Dan kecintaan yang paling mulia dari
macam-macam kecintaan di atas (jenis kedua) adalah kecintaan yang
pertama (kecintaan karena Allah dan di dalam ketaatan kepada Allah), dan
kecintaan yang lainnya (dari jenis kedua) hukumnya adalah mubah/boleh,
kecuali apabila disertai dengan sesuatu yang menjadikannya ibadah maka
kecintaan tadi berubah menjadi ibadah. Sebagai contoh seseorang
mencintai orang tuanya dengan kecintaan penghormatan, dan apabila
kecintaan tersebut disertai dengan niat beribadah kepada Allah sehingga
dia berbakti kepada orang tuanya maka kecintaan itu menjadi ibadah.
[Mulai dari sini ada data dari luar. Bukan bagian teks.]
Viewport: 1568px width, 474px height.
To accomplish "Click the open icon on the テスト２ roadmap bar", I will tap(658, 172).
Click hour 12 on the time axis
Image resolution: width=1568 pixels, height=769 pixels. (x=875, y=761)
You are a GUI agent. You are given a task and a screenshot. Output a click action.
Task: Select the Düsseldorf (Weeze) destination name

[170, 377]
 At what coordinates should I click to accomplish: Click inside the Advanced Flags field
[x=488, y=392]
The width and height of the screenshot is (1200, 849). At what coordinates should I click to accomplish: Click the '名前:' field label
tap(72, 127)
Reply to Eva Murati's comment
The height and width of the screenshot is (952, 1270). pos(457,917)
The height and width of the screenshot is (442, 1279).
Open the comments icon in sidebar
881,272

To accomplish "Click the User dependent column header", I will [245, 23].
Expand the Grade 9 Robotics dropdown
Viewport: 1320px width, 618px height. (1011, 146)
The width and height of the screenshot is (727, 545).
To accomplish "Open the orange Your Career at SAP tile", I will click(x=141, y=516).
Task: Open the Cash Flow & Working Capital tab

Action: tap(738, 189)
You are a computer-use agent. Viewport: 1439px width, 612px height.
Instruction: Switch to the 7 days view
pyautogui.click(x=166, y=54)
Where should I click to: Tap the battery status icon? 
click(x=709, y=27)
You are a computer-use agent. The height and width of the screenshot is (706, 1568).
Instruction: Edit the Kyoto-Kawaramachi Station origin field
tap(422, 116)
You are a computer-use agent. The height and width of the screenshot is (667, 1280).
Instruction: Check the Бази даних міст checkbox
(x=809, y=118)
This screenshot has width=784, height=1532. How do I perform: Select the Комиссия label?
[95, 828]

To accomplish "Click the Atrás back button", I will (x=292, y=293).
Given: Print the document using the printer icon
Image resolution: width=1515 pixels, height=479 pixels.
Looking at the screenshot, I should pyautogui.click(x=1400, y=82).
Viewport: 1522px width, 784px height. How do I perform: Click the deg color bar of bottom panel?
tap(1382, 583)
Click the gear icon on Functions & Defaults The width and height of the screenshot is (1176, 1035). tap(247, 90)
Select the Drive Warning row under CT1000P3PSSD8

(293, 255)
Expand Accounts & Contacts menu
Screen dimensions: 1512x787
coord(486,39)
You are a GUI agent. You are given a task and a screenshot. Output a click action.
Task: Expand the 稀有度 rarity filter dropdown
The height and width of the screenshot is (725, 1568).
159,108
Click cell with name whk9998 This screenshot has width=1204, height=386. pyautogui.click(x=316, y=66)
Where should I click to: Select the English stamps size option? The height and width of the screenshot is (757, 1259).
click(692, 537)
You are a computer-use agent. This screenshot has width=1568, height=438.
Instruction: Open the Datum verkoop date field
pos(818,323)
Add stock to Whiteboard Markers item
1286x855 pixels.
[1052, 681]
Demikian juga seseorang mencintai anaknya dengan kecintaan kasih sayang,
apabila kecintaan tersebut disertai dengan sesuatu yang mengharuskan
dia menunaikan apa yang diperintahkan oleh Allah berupa menjadikan anak
tersebut shalih maka jadilah kecintaan itu ibadah.
Hal yang sama juga terjadi pada kecintaan
yang berupa fitrah, seperti kecintaan kepada makanan, minuman, pakaian
dan tempat tinggal, apabila diniatkan dengan kecintaan tersebut adalah
untuk membantu/memudahkan dia untuk beribadah maka kecintaan itu menjadi
ibadah. Maka hal-hal tersebut apabila diniatkan untuk ibadah maka
menjadi ibadah, karena amalan seseorang sesuai dengan niatnya
sebagaimana yang disabdakan oleh Rasulullah shallallahu 'alaihi wasallam dalam hadits yang sudah kita hafal.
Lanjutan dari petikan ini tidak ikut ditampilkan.